Thursday, September 22, 2016

Sunset, Sunrise


TigerBlog was at Drexel Tuesday night for the men's soccer game.

Drexel plays soccer on Vidas Field, which is about 10 blocks west of the main part of the campus. Drexel's campus, of course, touches Penn's campus in the University City section of West Philadelphia.

If you're sitting in the stands at Vidas Field, you'll see the field, the benches and a small press box as you look out. Beyond that stand two tall apartment buildings.

As the game Tuesday night started, the sun was setting, and some forces of the universe combined to turn the sky all kinds of incredible colors as it reached those two buildings.

TigerBlog took a picture and put it on Twitter and Instagram, only to find that a few minutes later, the sky was even more picturesque. So TigerBlog took another picture and posted that one.

When he checked yesterday morning, he had nearly 200 likes on the sky pictures. Actually, as he thinks about it, he wouldn't mind going back to that moment and staring up at that sky again. There was something very intoxicating about it.

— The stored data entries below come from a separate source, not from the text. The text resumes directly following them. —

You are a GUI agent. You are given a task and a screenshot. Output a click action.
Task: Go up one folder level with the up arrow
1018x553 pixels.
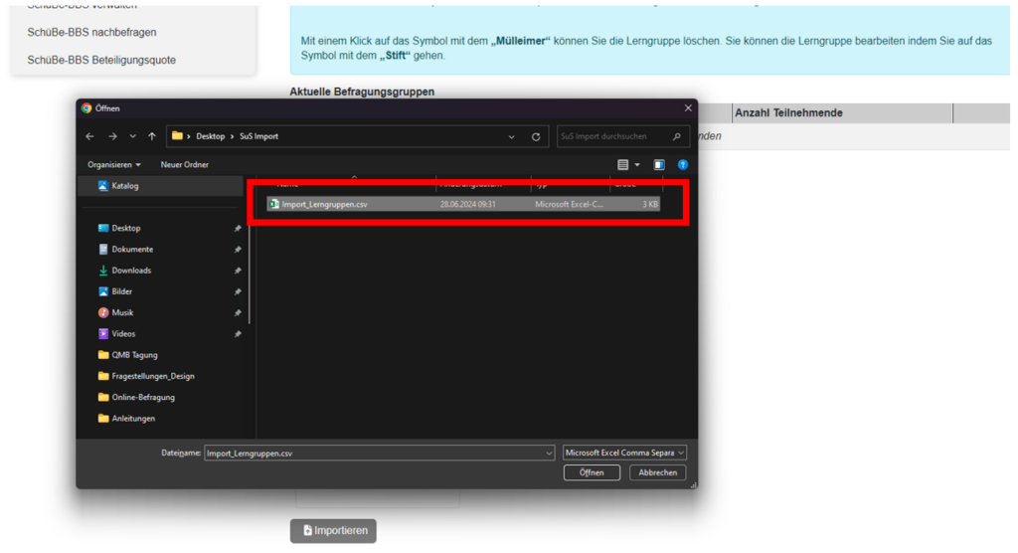pos(152,136)

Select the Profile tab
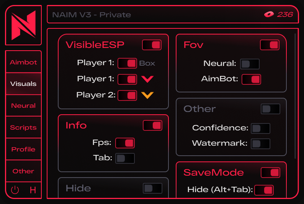pos(23,149)
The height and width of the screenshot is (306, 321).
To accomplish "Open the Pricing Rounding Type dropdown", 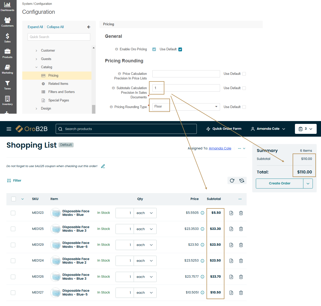I will point(186,107).
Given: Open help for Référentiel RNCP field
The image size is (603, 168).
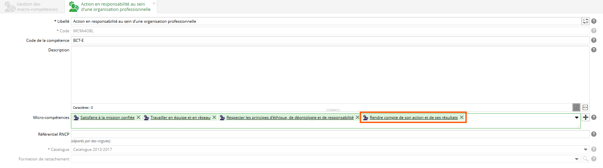Looking at the screenshot, I should [x=594, y=134].
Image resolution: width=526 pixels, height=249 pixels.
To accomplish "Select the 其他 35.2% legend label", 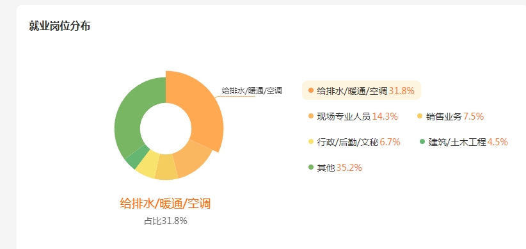I will [x=335, y=168].
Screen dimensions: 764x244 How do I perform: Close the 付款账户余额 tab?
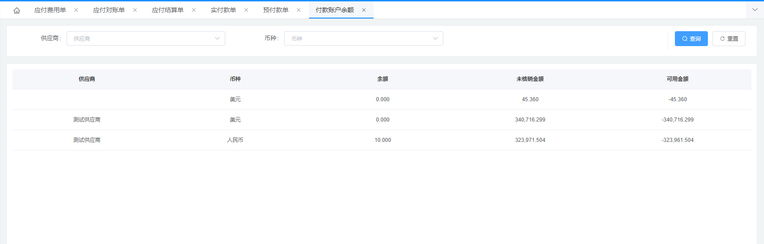[x=364, y=10]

Anyway, it was complete darkness at Vidas by the time Princeton's Henry Martin scored with 4:45 to go in the half. Nicholas Badalamenti scored in the second half, and Princeton had itself a 2-0 win.

Princeton has now won three straight after dropping its first two. Princeton has also shut out Drexel six straight times and now has held the Dragons scoreless for 568:08.

Princeton now has no player on the year with more than two goals but six who have at least one. That's pretty good balance.

Next up for the Tigers is Fairleigh Dickinson, Saturday night at 7 on Myslik Field at Roberts Stadium. The Ivy League opener is still a week away in men's soccer.

This weekend, though, marks the start of the Ivy League season for three teams, all of whom are the defending Ivy champ.

The field hockey team plays Dartmouth Saturday at noon on Bedford Field. Princeton isn't just the defending Ivy League field hockey champ; the Tigers have owned Ivy League field hockey for more than two decades.

In fact, Princeton has won 11 straight Ivy League championships and 21 of the last 22. The only blemish in that run was in 2004, when it took a Penn goal on a penalty corner after time had expired (penalty corners are played out even if the clock reaches 0:00 in field hockey, unlike corner kicks in soccer) to keep Princeton from that championship as well.

Princeton has played a brutal schedule to date this season. Of its six games, five have been against teams ranked in the top 14 at the time they played the Tigers, who are 3-3.

The field hockey team is the only one of the three defending champions to open the league season at home.

The women's volleyball team will be at the Palestra Saturday night to take on Penn. If you remember women's volleyball from a year ago, Princeton went 3-4 the first time through the league (including an 0-3 start) and then 7-0 the second time through to tie Harvard for the Ivy title. It was one of the great comebacks any Ivy team has ever had, from 0-3 to a share of the championship.

Princeton is off to a 6-3 start this season. So far this year, Princeton has had two different players - Devon Peterkin and Maggie O'Connell - win Ivy League Rookie of the Week, including most recently O'Connell, after earning MVP honors at the tournament at Rutgers that saw Princeton defeat Seattle, Rutgers and Seton Hall.

Oh, and if Peterkin's name is familiar, it should be. Her older sister Kendall graduated from Princeton a year ago after being a three-time first-team All-Ivy League selection.

The final team to start its Ivy season this weekend is the women's soccer team, who opens at Yale Saturday. That game starts at 4.

Princeton went 6-0-1 in the Ivy League a year ago. The 2016 Tigers are off to a 7-1 start, with the loss to No. 2 West Virginia.

The initial RPI rankings for the year were announced this week, and Princeton came in at No. 34. The next best Ivy team? Brown at 88.

Don't get fooled by those numbers though. Of the eight Ivy League teams, six are above .500 and five are above .700 to date. Yale is 4-3-2 heading into the league season.

Playing at home in this series has been no guarantee of success. Princeton defeated Yale 3-0 a year ago at home; the visiting team had won seven straight before that.

It'll be the first three Ivy League openers for Princeton for this academic year.

Sunrise on the Ivy League schedule, as it were, after a gorgeous sunset at Drexel.